Image by micheile henderson

Have you identified opportunities to expand your business organically, but lack the capital on your balance sheet to execute them? Would you benefit from a larger sales or marketing team? Has your product development team created a new product that you would like to roll out? Do you see the chance to build your business by acquiring competitors? If any of these situations apply to you, then a growth equity investment may be the right option.

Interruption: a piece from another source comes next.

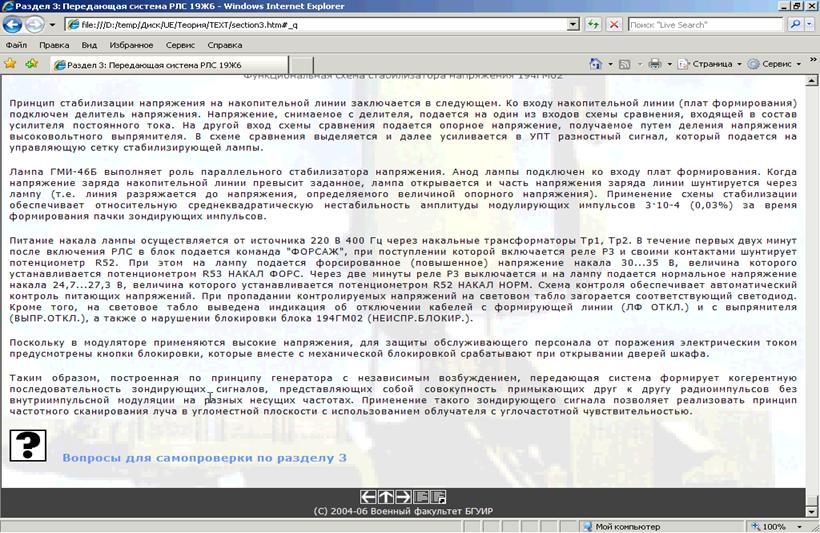Open the Страница dropdown menu
The image size is (820, 533).
coord(710,64)
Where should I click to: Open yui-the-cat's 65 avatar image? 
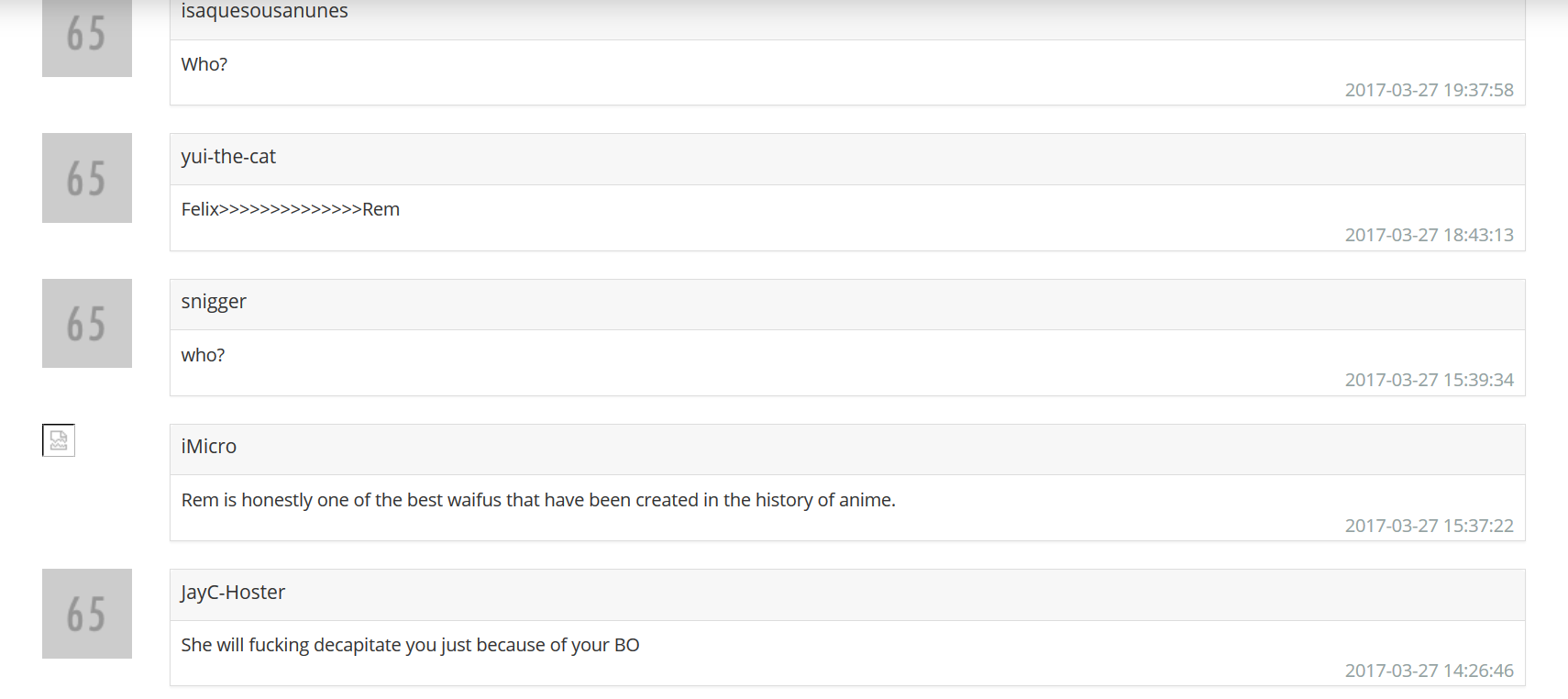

Growth equity is used to fund product development, operations upgrades, new marketing or sales initiatives, geographic expansion, and other growth objectives. Your company can use this capital to strengthen its balance sheet, pay down debt, or finance internal and acquisition-based growth strategies. By purchasing competing or complementary businesses, you can round out your product offering or expand into new markets.

 

Management retains strategic and operational control of the business, while tapping new resources that can take the company to the next level. Typically, Brevana will take a minority ownership position in the company.

 

We focus on industries that are likely to experience substantial growth and in which its principals can leverage their particular expertise. Many of the investments we consider involve companies that have never achieved their early promise but still retain significant, though often misunderstood, value. Brevana also focuses on companies where value can be enhanced through reorganizations, further acquisitions, and/or consolidations.

 

We believe that a “hands on” approach is critical to the implementation and success of its growth strategies. As a result, Brevana  will work alongside management to refine and execute our portfolio company’s business plan.